Metabolic fatigue might have contributed an interactive effect alongside EIMD-related deranged sensory apparatus to the inferior sensorimotor performance identified immediately (0.5 h) after exercise [28]. Errors in force replication may mimic losses in peak force [6] or be influenced by either increased activity of inflammatory muscle afferents [29], or decreased motor cortex activity [11]. Nevertheless, the extent of increased error in replicating a target force at 0.5 h (32%) and subsequently at 48 hours after EIMD (84%) compared to baseline is concerning in a physical performance characteristic that has been causally-related to major injuries to the knee [30]. Although the extent of improvement in SR using mechanical sub-threshold vibration was not sufficient under these specific experimental conditions to completely offset losses due to EIMD, using SR strategically as a mechanism by which to attenuate post-EIMD sensorimotor deficits might nevertheless facilitate improved maintenance of rehabilitative progressions and precision in the delivery of individualised stimuli for effective conditioning.

It is plausible also that the physically-active convenience sample of participants used in this study may not have been as susceptible to the influences of EIMD as might otherwise have been the case, given the increased possibility of intrusion from antecedent repeated-bout effects [22]. As such, the EIMD responses in this study may have been tempered and thus be unrepresentative of responses for individuals at low levels of physical conditioning status, such as patients initiating rehabilitation.

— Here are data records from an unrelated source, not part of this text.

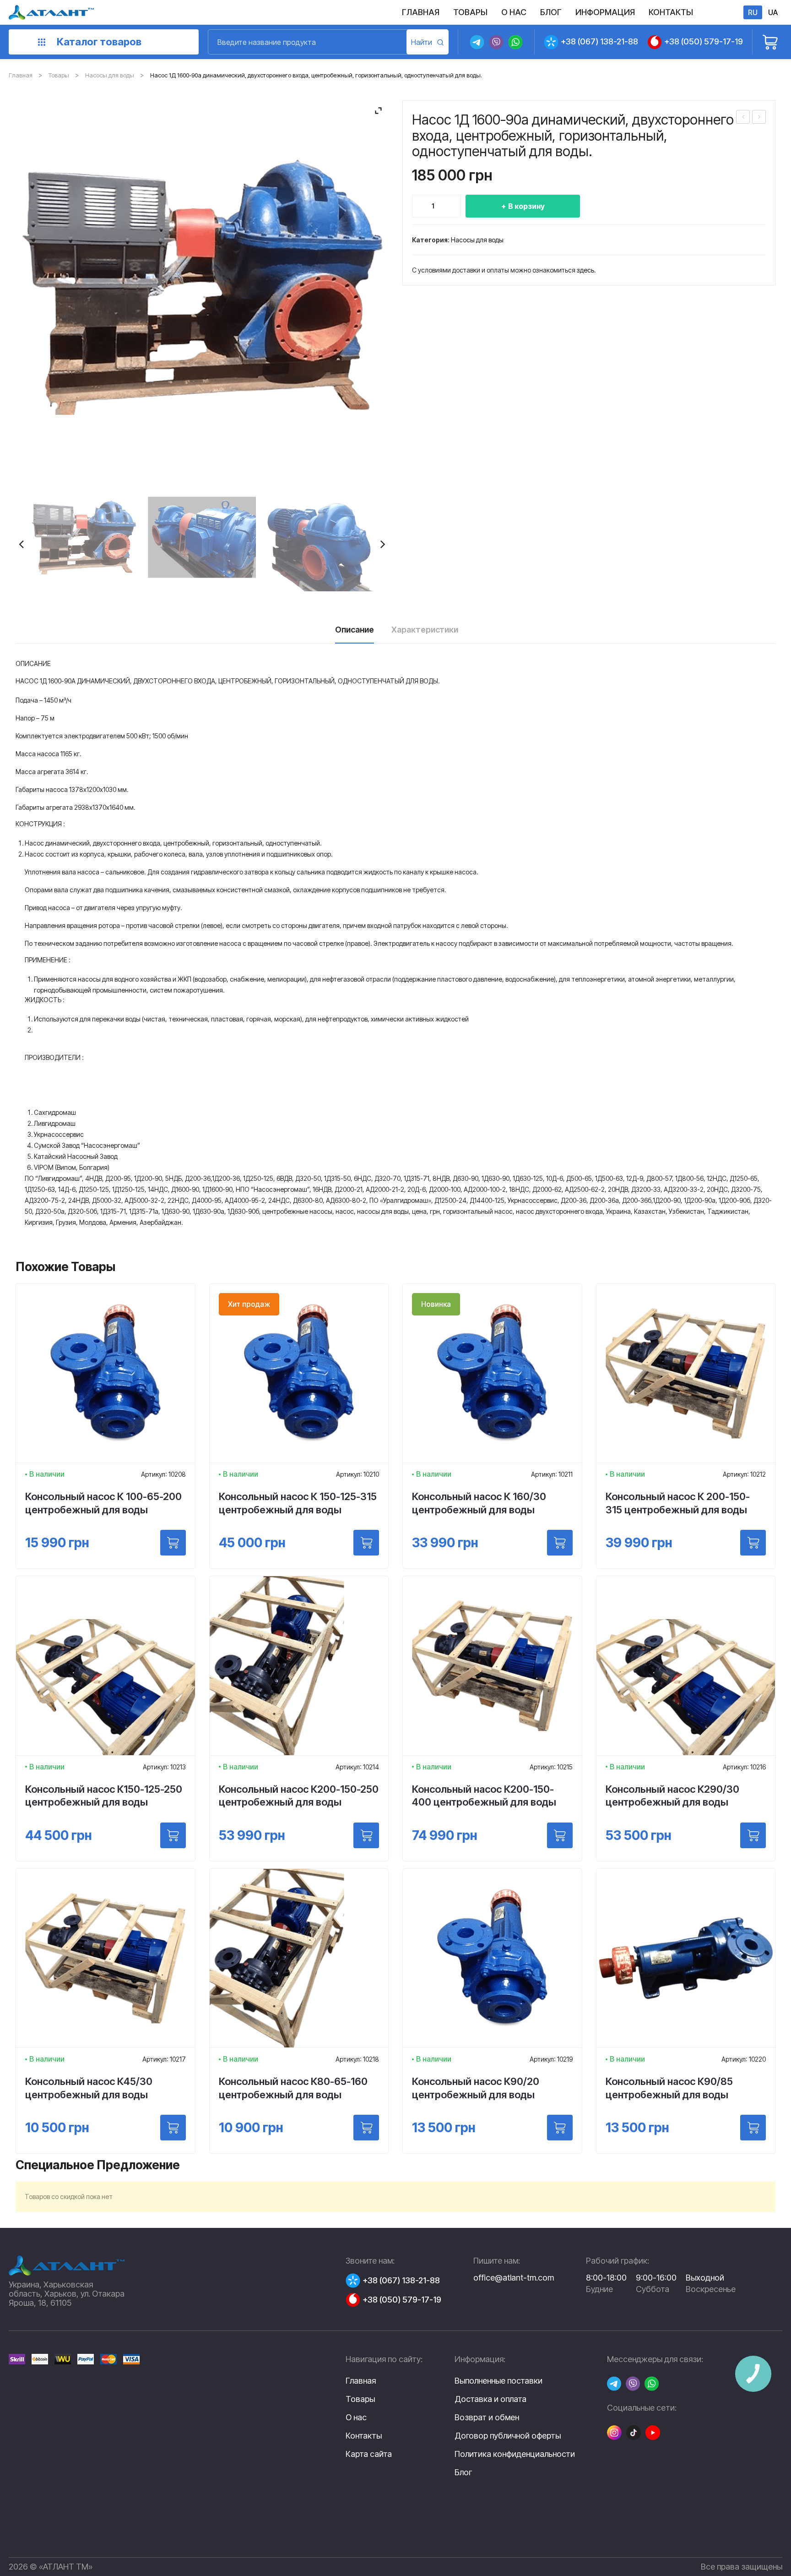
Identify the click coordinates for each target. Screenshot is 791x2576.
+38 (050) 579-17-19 (703, 41)
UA (773, 12)
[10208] (173, 1542)
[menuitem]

In contrast, there is evidence for selective preservation of sensorimotor performance capabilities following EIMD that would otherwise make the SR-related improvements to sensorimotor performance observed in this study more noteworthy. Unilateral balance performance had been altered only at 24 h after EIMD, coinciding with peak alterations to PF and DOMS [24], with the authors speculating that efficient regulation of movement is routine in the presence of less severe damage and that proprioceptive function is only compromised under extremes of exercise-related stress. The preservation of normal muscle activation latencies [3,24,31] might highlight a protective conservation of biological resources and enhanced emergency reflex processes. Future studies should focus attention on whether other and more potent methods for delivering SR (for example, functional electrical stimulation) amongst episodes of EIMD might offer greater efficacy and effectiveness in enhancing sensorimotor performance under adverse conditions of exercise stress and strain responses. The latter mode of delivery for stochastic resonance would arguably be less dependent on a mechanically-intimate interface to the neuromuscular system and as such, offer the potential for greater utility during functional activities.

5. Conclusions

In conclusion, this study has shown that SR conditioning-related increases in the sensorimotor performance of the hamstring muscle group led to some protection from performance loss following EIMD. Nevertheless, the effects of EIMD elicited significant transient decreases in sensorimotor performance capabilities that exceeded the effects of SR conditioning alone. The EIMD-related performance deterioration was prominent at 0.5 and 48 h after exercise and was sufficiently potent even with mitigation by SR to raise concerns about commensurate losses of capability for precise and efficient scaling of dynamic muscle actions.